- Your instructions
From first entry to last, give the listing again verbatim.

================================

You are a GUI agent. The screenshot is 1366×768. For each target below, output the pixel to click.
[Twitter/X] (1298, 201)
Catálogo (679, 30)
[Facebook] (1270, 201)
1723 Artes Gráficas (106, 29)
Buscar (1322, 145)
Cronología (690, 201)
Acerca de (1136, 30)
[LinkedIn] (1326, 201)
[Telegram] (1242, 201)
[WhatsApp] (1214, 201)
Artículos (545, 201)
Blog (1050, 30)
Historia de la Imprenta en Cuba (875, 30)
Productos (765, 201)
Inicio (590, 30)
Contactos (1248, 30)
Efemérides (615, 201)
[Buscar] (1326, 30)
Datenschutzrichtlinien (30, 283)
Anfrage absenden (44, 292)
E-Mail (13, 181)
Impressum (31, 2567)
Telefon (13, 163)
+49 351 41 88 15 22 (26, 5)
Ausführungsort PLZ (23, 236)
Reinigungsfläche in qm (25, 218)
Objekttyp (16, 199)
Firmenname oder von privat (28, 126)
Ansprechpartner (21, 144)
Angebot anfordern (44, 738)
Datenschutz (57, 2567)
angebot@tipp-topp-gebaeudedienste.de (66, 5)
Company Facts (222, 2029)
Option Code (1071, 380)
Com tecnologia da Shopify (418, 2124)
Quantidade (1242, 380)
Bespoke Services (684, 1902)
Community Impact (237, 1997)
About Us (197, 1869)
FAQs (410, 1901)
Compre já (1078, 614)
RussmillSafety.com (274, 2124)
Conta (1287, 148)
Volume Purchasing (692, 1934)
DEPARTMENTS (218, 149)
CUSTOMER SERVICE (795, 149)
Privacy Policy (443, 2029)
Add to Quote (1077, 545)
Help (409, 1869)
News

================================

- Response area
You are a GUI agent. The screenshot is 1366×768. For each target below, output the pixel to click.
[Twitter/X] (1298, 201)
Catálogo (679, 30)
[Facebook] (1270, 201)
1723 Artes Gráficas (106, 29)
Buscar (1322, 145)
Cronología (690, 201)
Acerca de (1136, 30)
[LinkedIn] (1326, 201)
[Telegram] (1242, 201)
[WhatsApp] (1214, 201)
Artículos (545, 201)
Blog (1050, 30)
Historia de la Imprenta en Cuba (875, 30)
Productos (765, 201)
Inicio (590, 30)
Contactos (1248, 30)
Efemérides (615, 201)
[Buscar] (1326, 30)
Datenschutzrichtlinien (30, 283)
Anfrage absenden (44, 292)
E-Mail (13, 181)
Impressum (31, 2567)
Telefon (13, 163)
+49 351 41 88 15 22 (26, 5)
Ausführungsort PLZ (23, 236)
Reinigungsfläche in qm (25, 218)
Objekttyp (16, 199)
Firmenname oder von privat (28, 126)
Ansprechpartner (21, 144)
Angebot anfordern (44, 738)
Datenschutz (57, 2567)
angebot@tipp-topp-gebaeudedienste.de (66, 5)
Company Facts (222, 2029)
Option Code (1071, 380)
Com tecnologia da Shopify (418, 2124)
Quantidade (1242, 380)
Bespoke Services (684, 1902)
Community Impact (237, 1997)
About Us (197, 1869)
FAQs (410, 1901)
Compre já (1078, 614)
RussmillSafety.com (274, 2124)
Conta (1287, 148)
Volume Purchasing (692, 1934)
DEPARTMENTS (218, 149)
CUSTOMER SERVICE (795, 149)
Privacy Policy (443, 2029)
Add to Quote (1077, 545)
Help (409, 1869)
News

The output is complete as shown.